— Reading text —
=-=-=-=-=

The results are based off of a web survey of 1,502 Canadians in September by the Leger polling firm. Online surveys cannot be assigned a margin of error because they are not considered truly random samples.

Jedwab's association released the findings to coincide with the 75th anniversary of the United Nations adopting the Universal Declaration of Human Rights on Dec. 10, 1948.

The survey asked respondents whether they had read the Canadian Charter of Rights and Freedoms, which was signed in 1982, and 33 per cent answered that they had.

That is compared to 62 per cent of participants who said they had not, and a remaining five per cent who responded that they either did not know or preferred not to answer.

When asked a yes-or-no question echoing the Charter's introductory statement -- "Canada is founded upon principles that recognize the supremacy of God and the rule of law" -- 38 per cent of respondents said they agreed, compared to 37 per cent who said they did not. One-quarter said they didn't know or preferred not to answer.

Jedwab said the results are more striking when narrowed to those who said they had actually read the document.

Those who did were more likely to agree with its opening line, but that still only amounted to 47 per cent.

Of those who said they hadn't read the document, nearly two-thirds either disagreed with it or said they didn't know or preferred not to answer.

Jedwab suggested that the division can be traced to how respondents felt about the reference to God, since Canadian society sees itself as secular.

Many Canadians also fail to understand the difference between the Charter and the rights outlined in the U.S Declaration of Independence, the survey suggests.

Asked whether everyone living in Canada has the right to life, liberty and the pursuit of happiness, 88 per cent of respondents answered "yes," compared to only nine per cent who answered "no" and three per cent who declined to provide a response.

=-=-=-=-=

— Given information —
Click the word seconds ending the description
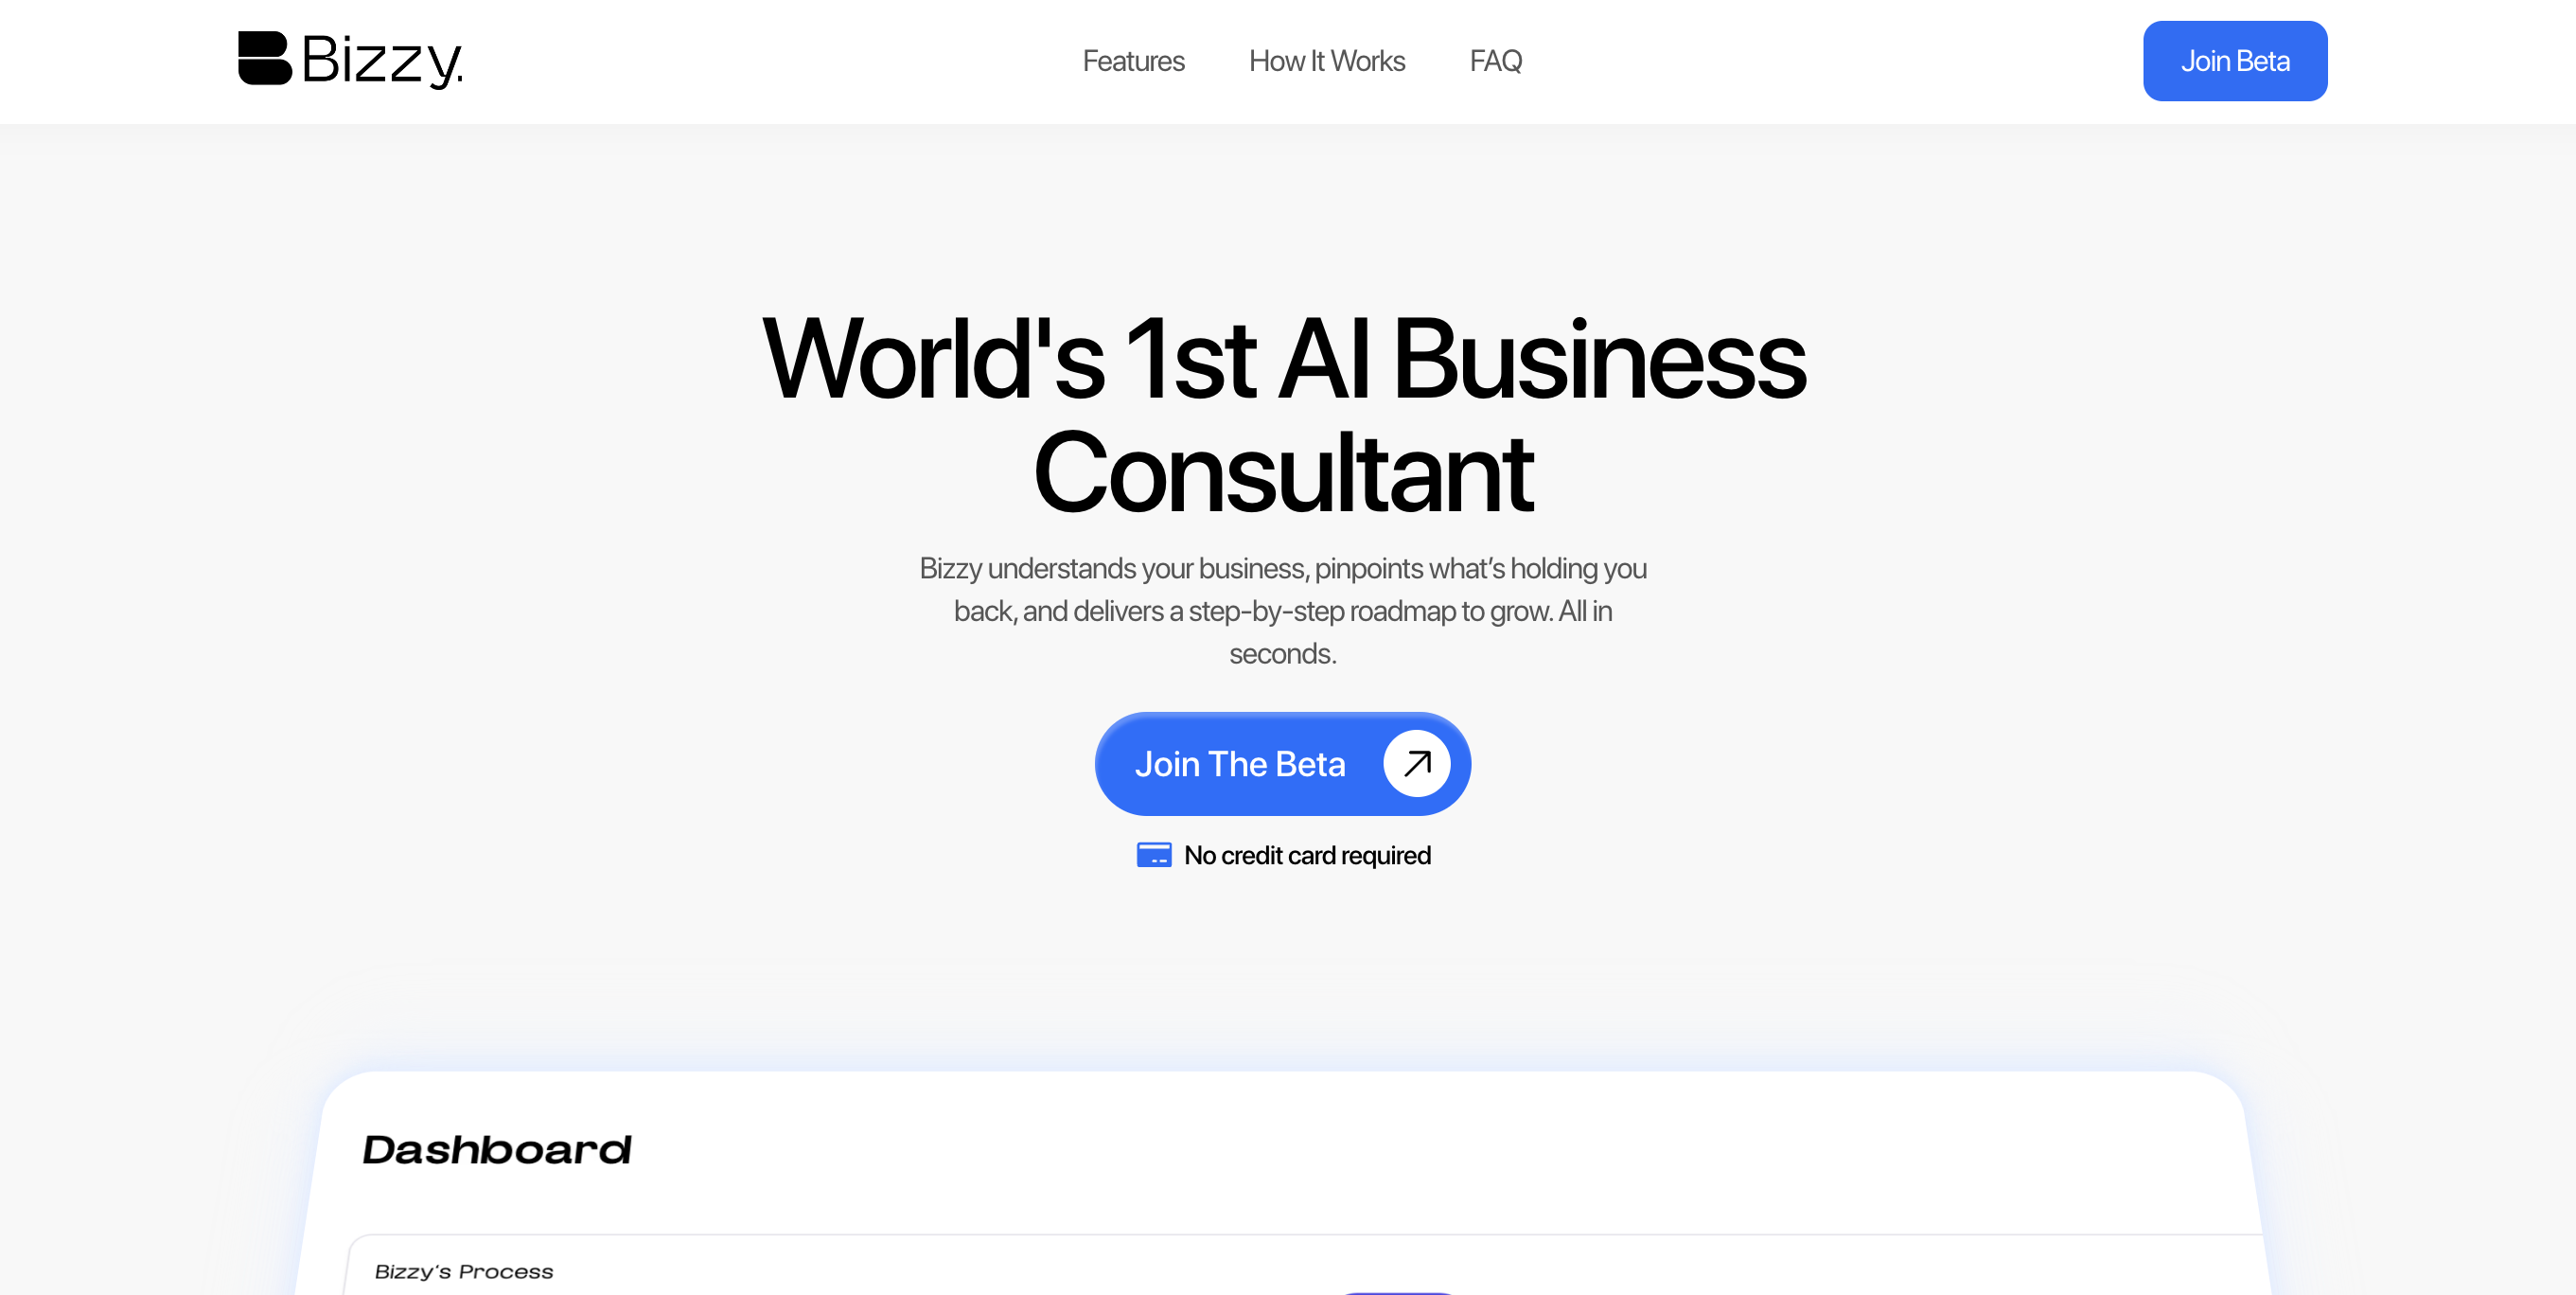 pos(1282,654)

=-=-=-=-=

— Required action 1 —
Answer from the Charter survey text:
(a) How many Canadians took part in the web survey?
(b) What percentage of respondents said they had read the Canadian Charter of Rights and Freedoms?
(c) What percentage answered "yes" when asked whether everyone living in Canada has the right to life, liberty and the pursuit of happiness?
— Required action 2 —
Print the part of the Charter survey text starting with "The survey asked" and going on through "47 per cent.".
Use only the Charter survey text, not the lines, for what comes next.

— Answer area 1 —
(a) 1,502
(b) 33 per cent
(c) 88 per cent

— Answer area 2 —
The survey asked respondents whether they had read the Canadian Charter of Rights and Freedoms, which was signed in 1982, and 33 per cent answered that they had.

That is compared to 62 per cent of participants who said they had not, and a remaining five per cent who responded that they either did not know or preferred not to answer.

When asked a yes-or-no question echoing the Charter's introductory statement -- "Canada is founded upon principles that recognize the supremacy of God and the rule of law" -- 38 per cent of respondents said they agreed, compared to 37 per cent who said they did not. One-quarter said they didn't know or preferred not to answer.

Jedwab said the results are more striking when narrowed to those who said they had actually read the document.

Those who did were more likely to agree with its opening line, but that still only amounted to 47 per cent.